Douglas Kennedy's fourth novel is set in New York, and is written
from the viewpoints of two women. The first is Kate, divorced and
discontented. The novel opens at her mother's funeral, where she
notices a striking, watchful stranger in her 70s. This woman, Sara
Smythe, soon contacts Kate and without any explanation asks,
insists even, that they should meet. Sara tells Kate that her
father Jack, who died when Kate was a baby, was the love of her
life. Then, only 60 pages into the novel, a bold switch of reader
involvement is required, as Sara's written account of her life and
her hidden love story fill the bulk of the novel. Sara also had a
brother Eric, with whom she had a wonderful bantering relationship
but also one of deepest affection and loyalty. She meets Jack
Malone on wartime leave and her love for him is immediate, though
he has to return for duty abroad the very next day. Despite his
earnest promises, she does not hear from him for four years. Only
much later does she learn that a casual relationship of his in
Britain during the war led to pregnancy and a reluctant marriage.
Their chequered love relationship continues amid the deepening
horror of the McCarthy witch-hunts, about which Kennedy writes with
passion and very well. Eric, who had been a member of the Communist
Party in his youth, is drawn into the nightmare of being pressured
to 'name names'. If he does not, he will not only be sacked, but
exposed as gay. Eric and Jack dislike each other, but Jack becomes
very supportive - until the truth of the complex network of
betrayal emerges. Eric's downfall and Sara's agony over him and her
flawed and adulterous relationship with Jack are movingly told.
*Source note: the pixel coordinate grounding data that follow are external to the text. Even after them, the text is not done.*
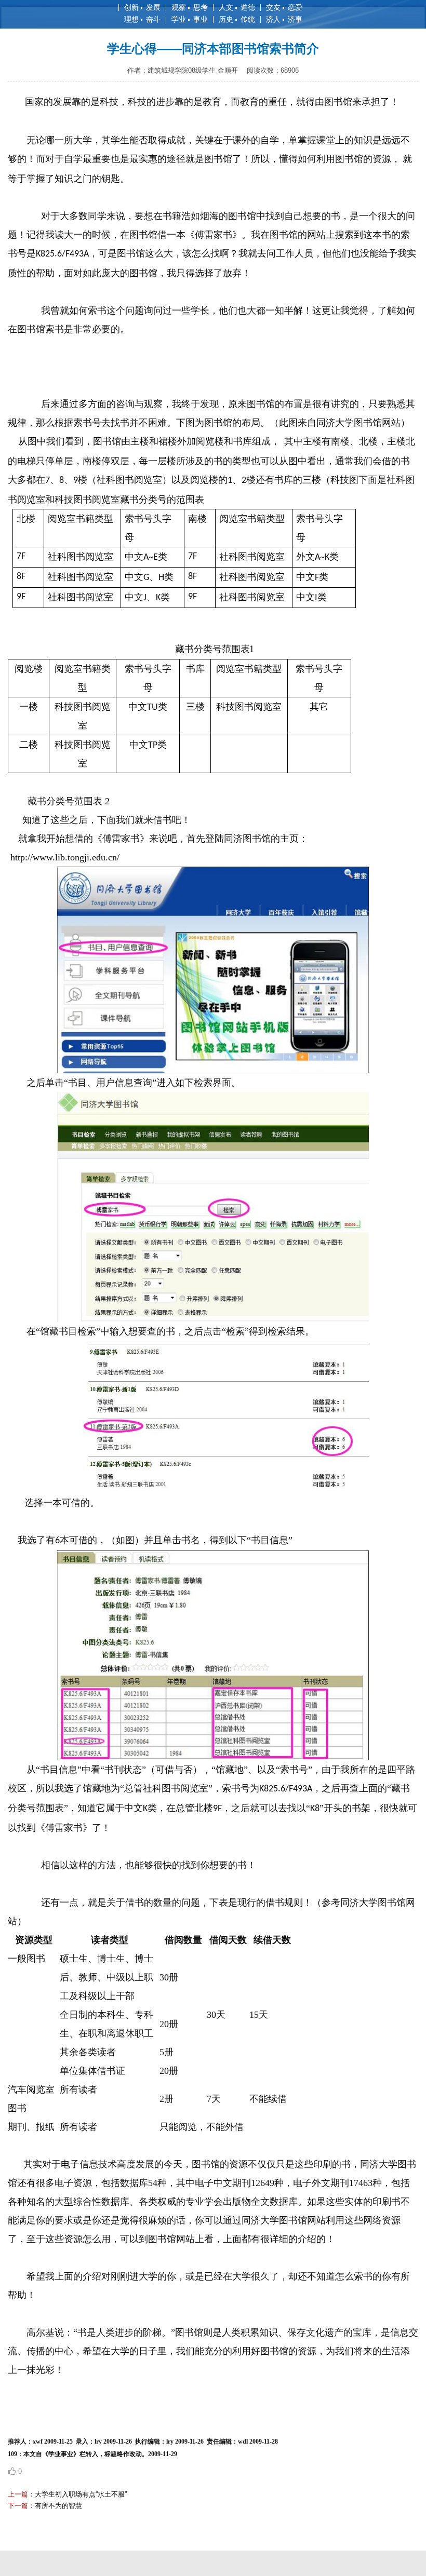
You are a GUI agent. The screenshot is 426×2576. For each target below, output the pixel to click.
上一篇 (18, 2494)
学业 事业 (189, 19)
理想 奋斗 (142, 19)
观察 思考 (189, 7)
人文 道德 (237, 7)
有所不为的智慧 (58, 2506)
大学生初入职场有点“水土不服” (81, 2494)
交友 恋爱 (284, 7)
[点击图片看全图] (213, 1070)
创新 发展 (142, 7)
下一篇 (18, 2506)
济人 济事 (284, 19)
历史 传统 (237, 19)
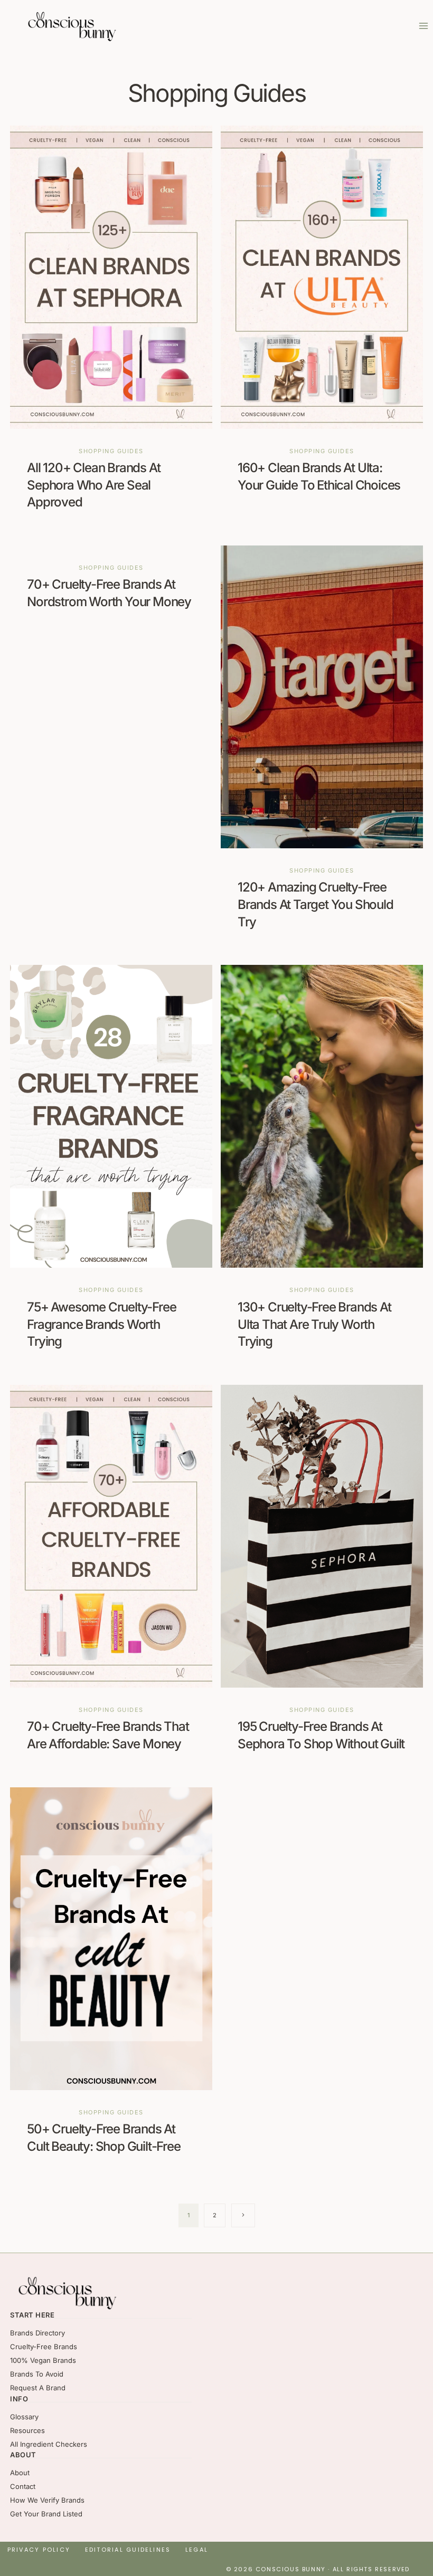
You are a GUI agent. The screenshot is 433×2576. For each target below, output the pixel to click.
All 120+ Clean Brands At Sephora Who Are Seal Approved (93, 485)
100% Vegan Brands (43, 2360)
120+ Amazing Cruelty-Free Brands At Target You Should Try (315, 904)
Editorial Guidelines (128, 2549)
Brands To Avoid (36, 2374)
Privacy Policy (38, 2549)
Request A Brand (37, 2387)
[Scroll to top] (411, 2539)
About (20, 2472)
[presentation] (111, 277)
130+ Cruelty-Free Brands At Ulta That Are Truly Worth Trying (314, 1324)
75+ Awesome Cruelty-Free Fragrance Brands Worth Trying (101, 1324)
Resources (27, 2430)
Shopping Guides (111, 451)
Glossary (24, 2416)
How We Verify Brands (47, 2500)
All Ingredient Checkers (48, 2444)
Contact (22, 2486)
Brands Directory (37, 2333)
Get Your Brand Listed (46, 2514)
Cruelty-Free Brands (43, 2346)
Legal (196, 2549)
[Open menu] (423, 26)
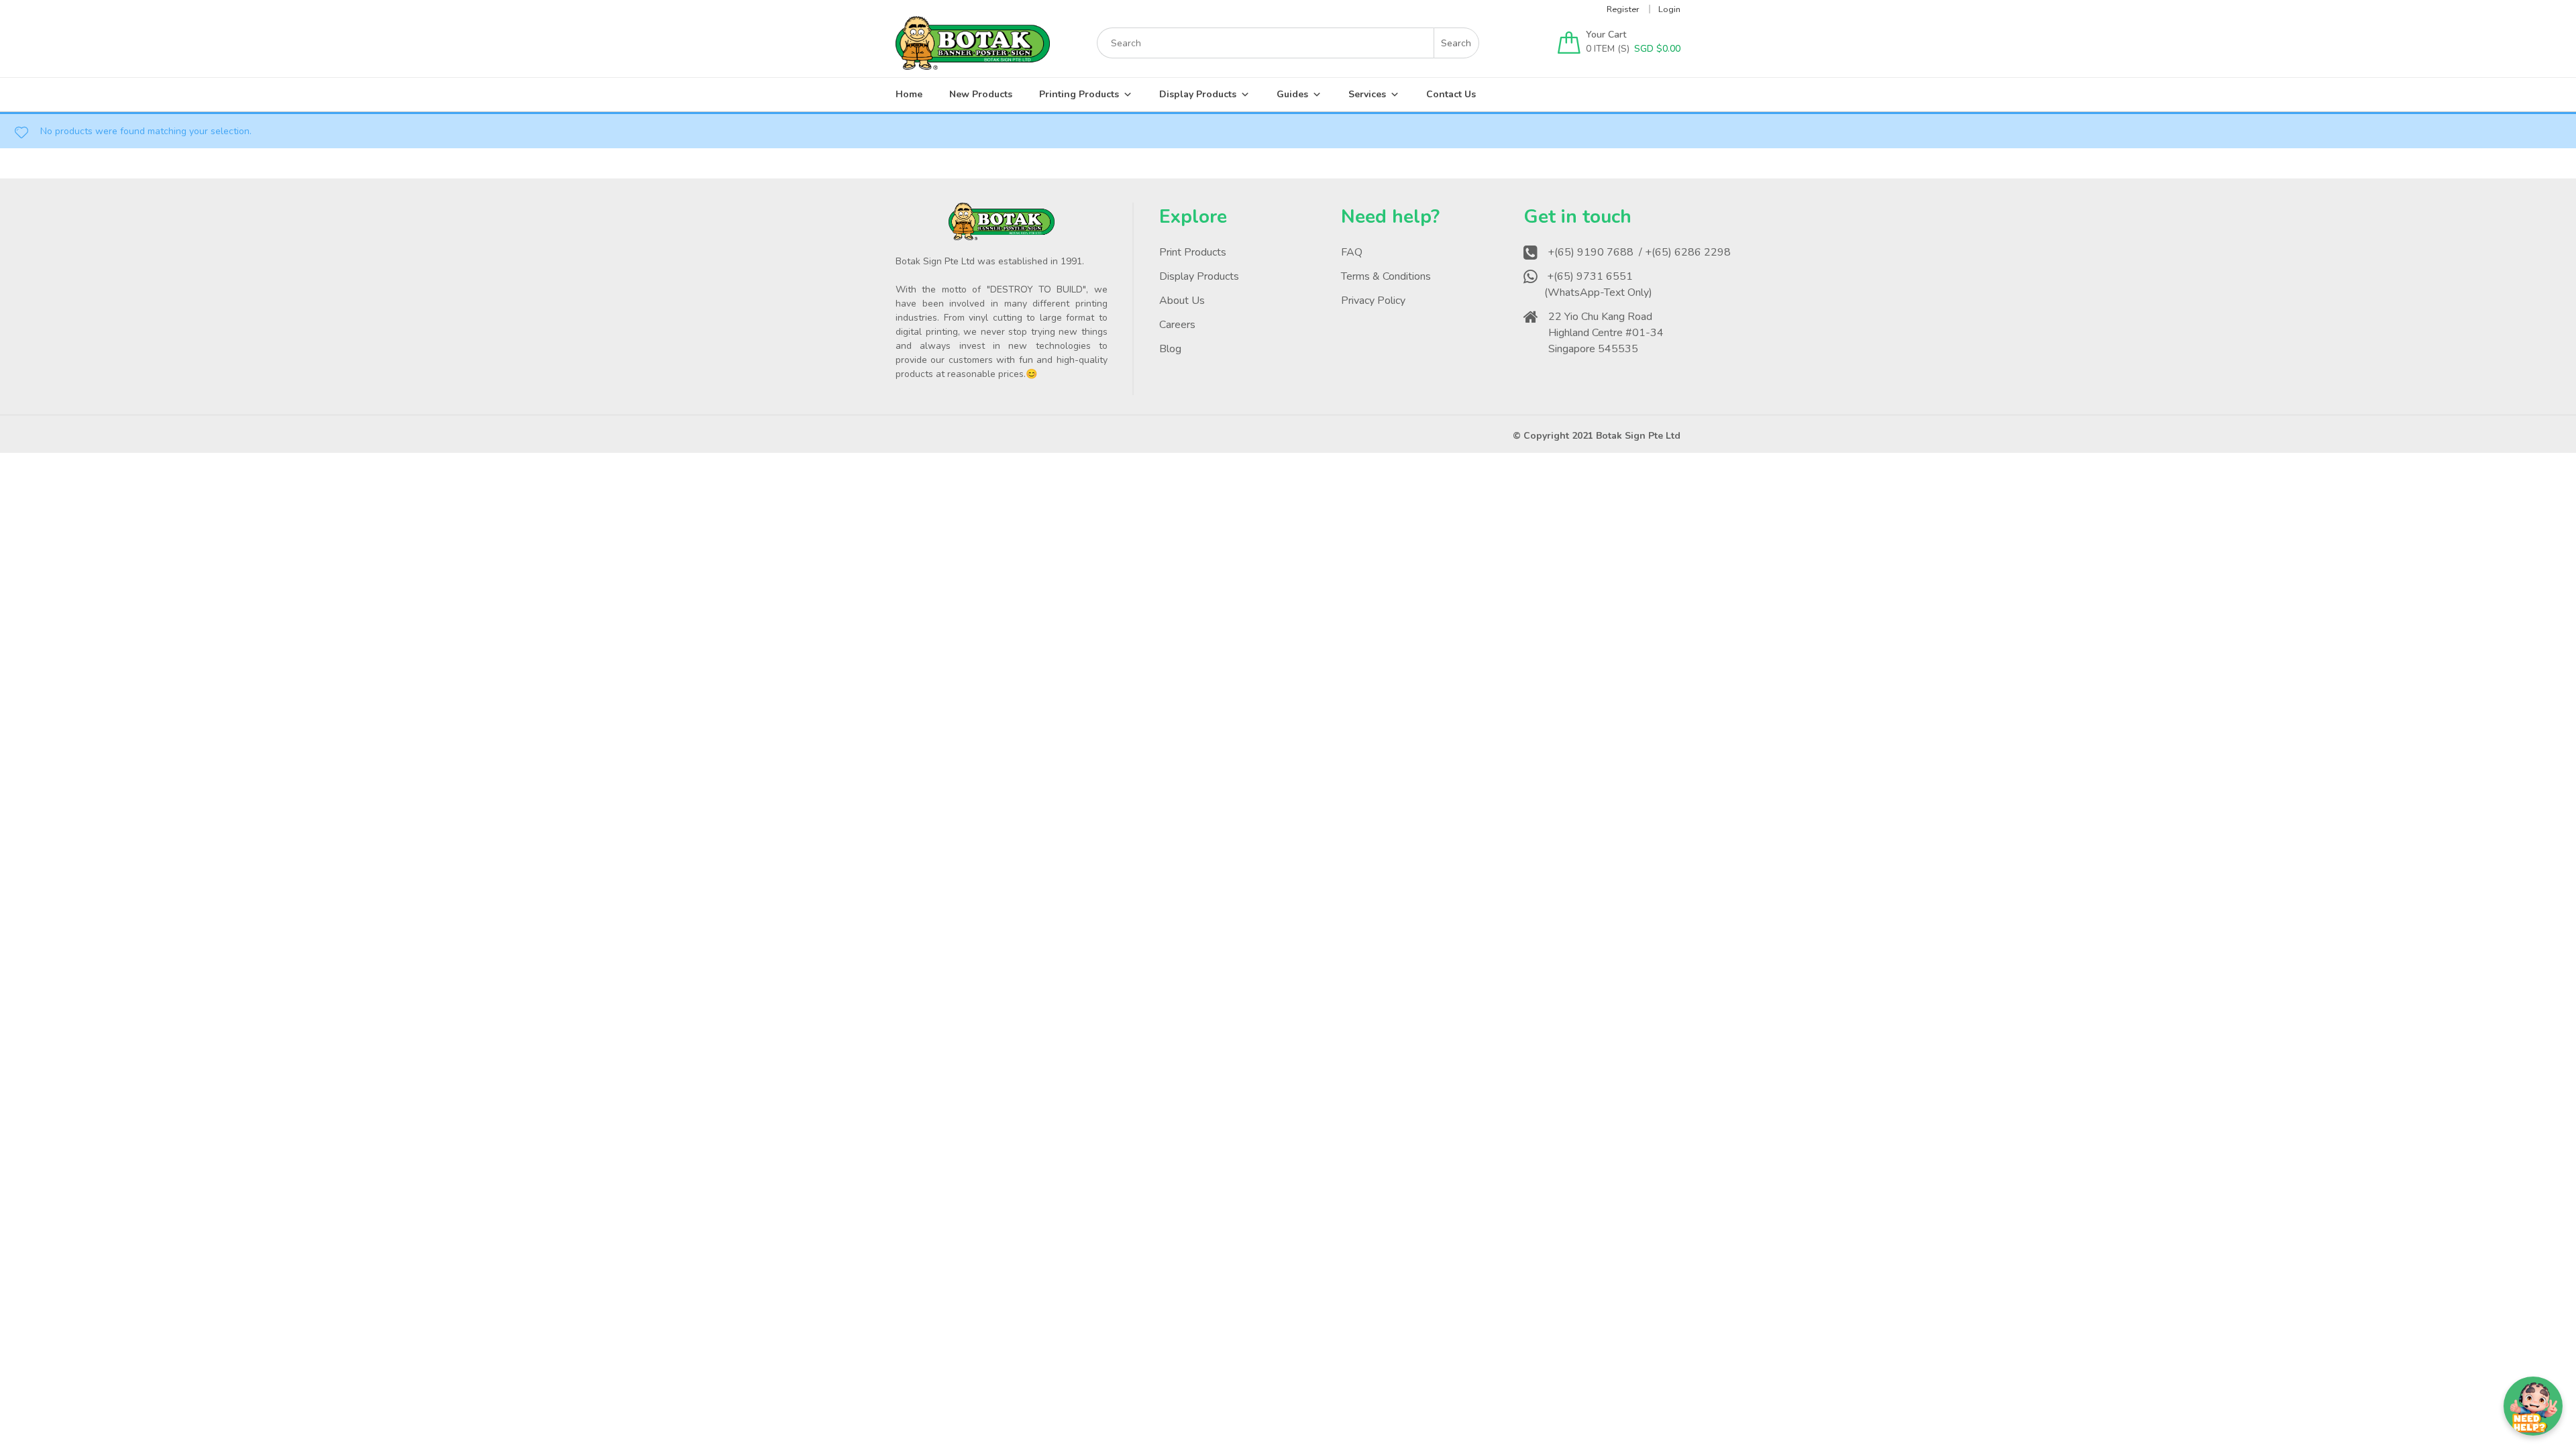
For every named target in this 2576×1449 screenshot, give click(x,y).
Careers (1177, 324)
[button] (2533, 1406)
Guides (1292, 94)
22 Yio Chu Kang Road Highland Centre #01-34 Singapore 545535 (1606, 332)
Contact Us (1451, 94)
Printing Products (1079, 94)
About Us (1182, 300)
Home (909, 94)
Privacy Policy (1373, 300)
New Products (980, 94)
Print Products (1192, 252)
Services (1367, 94)
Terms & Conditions (1386, 276)
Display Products (1197, 94)
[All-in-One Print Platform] (973, 63)
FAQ (1351, 252)
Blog (1170, 348)
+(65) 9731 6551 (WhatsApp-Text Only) (1599, 284)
Choices have to be made, with tragic consequences. The last 30
pages return to Kate, and her reactions, and how these revelations
about the past help to shift her own entrenched obstinacies. The
Pursuit of Happiness is a most ironic title for this thoughtful,
involving book, but a wiser Kate will continue to try to 'make
things work'. (Kirkus UK)
Manhattan, Thanksgiving eve, 1945. The war was over, and Eric Smythe's party was in full swing. All his clever Greenwich Village friends were there. So too was his sister Sara - an independent, canny young woman, starting to make her way in the big city. And then in walked a gatecrasher, Jack Malone - a U. S. Army journalist just back from a defeated Germany, and a man whose world-view did not tally with that of Eric and his friends. Set amidst the dynamic optimism of postwar New York and the subsequent nightmare of the McCarthy witch-hunts, The Pursuit of Happiness is a great tragic love story; a tale of divided loyalties, decisive moral choices, and the random workings of destiny.